Einmal Kiew und zurück für 100 €

Autor:
Ferdinand

Rubrik:
studium

25.01.2016

Zwei Wochen bin ich über die Weihnachtszeit durch Polen und die Ukraine gereist. Ich habe Berge erklommen, Borschtsch gegessen und Wodka getrunken. Aber wie habe ich mich eigentlich fortbewegt? Einmal Kiew und zurück mit einem Budget von weniger als 100 Euro für Transportmittel? Eigentlich war das alles ganz einfach. Der Weg ist eben das Ziel.

Zunächst sind wir von Leipzig nach Legnica in Polen getrampt, wo wir eine Freundin besuchten. Innerhalb von Polen legten wir dann auch noch einige Kilometer per Anhalter zurück. Das schöne am Trampen: Man lernt die Einheimischen kennen. Nicht nur junge Couchsurfing-Gastgeber, sondern auch ältere Menschen, die Geschichten erzählen. Die Praxis mit dem Schild hat sich für mich bewährt, alternativ ist es immer gut, an Tankstellen oder Rastplätzen rausgelassen zu werden, da kann man im Notfall immer noch jemanden ansprechen.

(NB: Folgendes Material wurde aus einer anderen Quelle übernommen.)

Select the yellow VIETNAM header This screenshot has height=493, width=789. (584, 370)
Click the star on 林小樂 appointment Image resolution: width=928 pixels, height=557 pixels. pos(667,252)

Neben dem Trampen haben wir natürlich auch mit dem Bus einige Kilometer gesammelt. In Polen und auch auf der Strecke von Krakau nach Winnyzja in der Ukraine. Letztere Fahrt kostete uns 29 Euro. 19 Stunden haben wir für die Strecke von knapp 700 Kilometern gebraucht. In Polen fuhren wir auf komplett leeren Autobahnen; die Grenzkontrolle ging eigentlich recht schnell. Doch auf einmal war da keine Autobahn mehr, sondern nur noch ukrainische Landstraße. Vereinzelt gab es ein paar Häuschen oder eine verlassene Bushaltestelle am Straßenrand mit kyrillischen Buchstaben, die schon schief hingen. An einer Kreuzung blockierten ein paar aufgebrachte Bauern die Straße, schwenkten die ukrainische und andere Flaggen und ließen niemanden passieren. Bus fahren? Immer ein Erlebnis!

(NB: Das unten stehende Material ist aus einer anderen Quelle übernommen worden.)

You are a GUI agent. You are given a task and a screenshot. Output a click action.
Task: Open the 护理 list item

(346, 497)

Ebenso erlebnisreich war es, die Ukraine mit dem Zug zu erkunden. Das ist (aus westeuropäischer Sicht!) vor allem eines: billig. Drei Euro kostete uns die vier Stunden lange Fahrt von Winnyzja nach Kiew. Die Nachtzüge verkehren auch am Tag und werden dafür komplett umgebaut. Die Liegen werden zu Tischen oder Sitzbänken unter denen wiederum das Gepäck Platz findet. Die Silvesternacht verbrachten wir im Nachtzug. Die Fahrt von Kiew nach Lemberg kostete uns genauso viel, wie eine Übernachtung in einem einfachen Hostel. Die Abteile konnte man von innen abschließen, es gab Bettwäsche und Decken und Tee. Und bei leichtem Ruckeln des Wagens fanden wir uns innerhalb von Sekunden im Reich der Träume wieder.

Die Rückfahrt nach Deutschland bestreiten wir mit einer Mitfahrgelegenheit. Du willst nun auch mal den Osten erkunden? Na dann los! Die Straße wartet auf Dich!